Task statement:
Reproduce nothing but the lines from the one with "Screen dimensions: 960x620" down to the last line of the data below.

Records for this task:
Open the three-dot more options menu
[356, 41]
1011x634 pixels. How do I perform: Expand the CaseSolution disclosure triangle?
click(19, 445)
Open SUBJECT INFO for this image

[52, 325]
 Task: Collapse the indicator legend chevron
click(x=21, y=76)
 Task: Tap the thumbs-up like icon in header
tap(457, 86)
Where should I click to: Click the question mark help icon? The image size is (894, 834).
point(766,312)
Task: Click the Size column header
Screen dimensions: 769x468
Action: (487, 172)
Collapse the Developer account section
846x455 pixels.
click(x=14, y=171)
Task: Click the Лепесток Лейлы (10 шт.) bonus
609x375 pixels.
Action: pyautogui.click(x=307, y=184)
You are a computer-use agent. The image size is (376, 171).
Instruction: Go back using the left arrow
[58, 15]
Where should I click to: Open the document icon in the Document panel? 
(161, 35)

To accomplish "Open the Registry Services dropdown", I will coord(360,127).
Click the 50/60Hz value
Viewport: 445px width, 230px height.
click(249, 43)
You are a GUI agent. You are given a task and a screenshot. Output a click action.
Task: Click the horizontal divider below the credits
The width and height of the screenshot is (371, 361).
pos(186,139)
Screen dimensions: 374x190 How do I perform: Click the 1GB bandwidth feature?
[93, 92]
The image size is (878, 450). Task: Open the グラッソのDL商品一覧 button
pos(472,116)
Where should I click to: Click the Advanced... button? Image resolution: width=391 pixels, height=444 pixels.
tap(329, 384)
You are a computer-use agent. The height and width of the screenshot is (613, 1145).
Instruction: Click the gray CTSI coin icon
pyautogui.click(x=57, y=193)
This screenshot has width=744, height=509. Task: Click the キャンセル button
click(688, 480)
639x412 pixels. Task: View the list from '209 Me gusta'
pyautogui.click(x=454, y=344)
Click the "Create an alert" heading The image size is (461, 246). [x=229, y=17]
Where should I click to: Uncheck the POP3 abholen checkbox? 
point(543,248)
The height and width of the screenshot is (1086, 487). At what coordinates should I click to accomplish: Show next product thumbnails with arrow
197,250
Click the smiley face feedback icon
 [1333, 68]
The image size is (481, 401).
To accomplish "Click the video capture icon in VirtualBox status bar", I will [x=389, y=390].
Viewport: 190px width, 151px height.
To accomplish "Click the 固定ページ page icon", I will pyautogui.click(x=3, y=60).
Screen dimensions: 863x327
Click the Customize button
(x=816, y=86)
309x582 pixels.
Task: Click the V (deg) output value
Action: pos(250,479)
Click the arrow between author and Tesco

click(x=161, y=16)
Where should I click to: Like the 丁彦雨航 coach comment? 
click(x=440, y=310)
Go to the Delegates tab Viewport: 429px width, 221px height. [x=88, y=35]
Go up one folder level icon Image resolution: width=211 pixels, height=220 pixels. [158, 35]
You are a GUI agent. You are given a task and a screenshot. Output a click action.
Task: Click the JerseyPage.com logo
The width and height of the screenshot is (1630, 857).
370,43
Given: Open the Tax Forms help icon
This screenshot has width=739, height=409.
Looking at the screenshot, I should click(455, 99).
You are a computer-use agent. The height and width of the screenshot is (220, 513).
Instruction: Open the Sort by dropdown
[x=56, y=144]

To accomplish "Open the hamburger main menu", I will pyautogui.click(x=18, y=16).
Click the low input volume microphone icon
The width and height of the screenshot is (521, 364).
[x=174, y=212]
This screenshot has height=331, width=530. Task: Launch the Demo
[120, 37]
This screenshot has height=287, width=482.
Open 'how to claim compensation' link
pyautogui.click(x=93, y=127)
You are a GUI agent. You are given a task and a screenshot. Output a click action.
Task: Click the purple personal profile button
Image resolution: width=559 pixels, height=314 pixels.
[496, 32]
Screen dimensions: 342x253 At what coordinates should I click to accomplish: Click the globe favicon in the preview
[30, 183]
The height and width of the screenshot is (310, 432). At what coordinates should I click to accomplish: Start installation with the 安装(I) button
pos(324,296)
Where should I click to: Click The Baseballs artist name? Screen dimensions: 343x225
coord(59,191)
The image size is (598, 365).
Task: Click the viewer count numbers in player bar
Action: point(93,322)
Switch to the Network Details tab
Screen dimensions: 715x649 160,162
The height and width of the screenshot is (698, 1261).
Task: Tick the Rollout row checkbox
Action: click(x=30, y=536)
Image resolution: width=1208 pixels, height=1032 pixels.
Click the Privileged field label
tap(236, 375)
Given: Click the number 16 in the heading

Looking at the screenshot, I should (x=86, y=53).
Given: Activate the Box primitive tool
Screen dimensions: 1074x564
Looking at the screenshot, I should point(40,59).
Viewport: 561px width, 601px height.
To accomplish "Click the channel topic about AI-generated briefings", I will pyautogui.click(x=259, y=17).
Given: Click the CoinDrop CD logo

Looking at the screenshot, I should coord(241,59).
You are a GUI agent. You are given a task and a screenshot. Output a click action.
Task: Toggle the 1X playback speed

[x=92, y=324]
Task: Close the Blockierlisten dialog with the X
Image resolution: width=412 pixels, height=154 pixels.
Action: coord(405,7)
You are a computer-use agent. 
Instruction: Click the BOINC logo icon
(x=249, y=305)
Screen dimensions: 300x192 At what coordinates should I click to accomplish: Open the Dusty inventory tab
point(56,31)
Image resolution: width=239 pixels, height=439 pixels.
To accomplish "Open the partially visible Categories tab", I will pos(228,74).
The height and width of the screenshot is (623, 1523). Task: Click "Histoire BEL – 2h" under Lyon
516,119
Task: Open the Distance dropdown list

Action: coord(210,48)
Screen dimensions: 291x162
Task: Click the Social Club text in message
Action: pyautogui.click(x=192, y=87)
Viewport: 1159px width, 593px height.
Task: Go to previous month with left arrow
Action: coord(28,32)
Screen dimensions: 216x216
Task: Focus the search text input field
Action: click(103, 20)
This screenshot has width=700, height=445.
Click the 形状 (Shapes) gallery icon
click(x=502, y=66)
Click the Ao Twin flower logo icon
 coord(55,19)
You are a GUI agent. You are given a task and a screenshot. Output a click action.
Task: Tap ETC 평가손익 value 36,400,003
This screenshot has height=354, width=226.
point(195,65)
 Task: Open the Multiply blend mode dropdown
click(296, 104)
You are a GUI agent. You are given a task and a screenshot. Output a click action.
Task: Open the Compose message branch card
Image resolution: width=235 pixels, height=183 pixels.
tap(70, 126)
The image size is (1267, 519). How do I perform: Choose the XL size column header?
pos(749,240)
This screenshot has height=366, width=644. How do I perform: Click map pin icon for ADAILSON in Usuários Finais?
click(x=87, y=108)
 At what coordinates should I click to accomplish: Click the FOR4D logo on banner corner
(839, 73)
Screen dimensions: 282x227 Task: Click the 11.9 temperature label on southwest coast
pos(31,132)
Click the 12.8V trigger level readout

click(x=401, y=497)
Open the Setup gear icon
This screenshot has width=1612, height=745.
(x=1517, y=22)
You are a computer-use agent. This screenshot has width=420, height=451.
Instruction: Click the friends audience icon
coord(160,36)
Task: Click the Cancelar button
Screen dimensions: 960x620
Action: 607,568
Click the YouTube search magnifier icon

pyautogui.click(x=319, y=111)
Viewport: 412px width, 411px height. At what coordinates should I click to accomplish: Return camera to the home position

Task solution:
Screen dimensions: 960x620
Action: 607,568
Click the YouTube search magnifier icon

pyautogui.click(x=319, y=111)
Viewport: 412px width, 411px height. At what coordinates should I click to accomplish: Return camera to the home position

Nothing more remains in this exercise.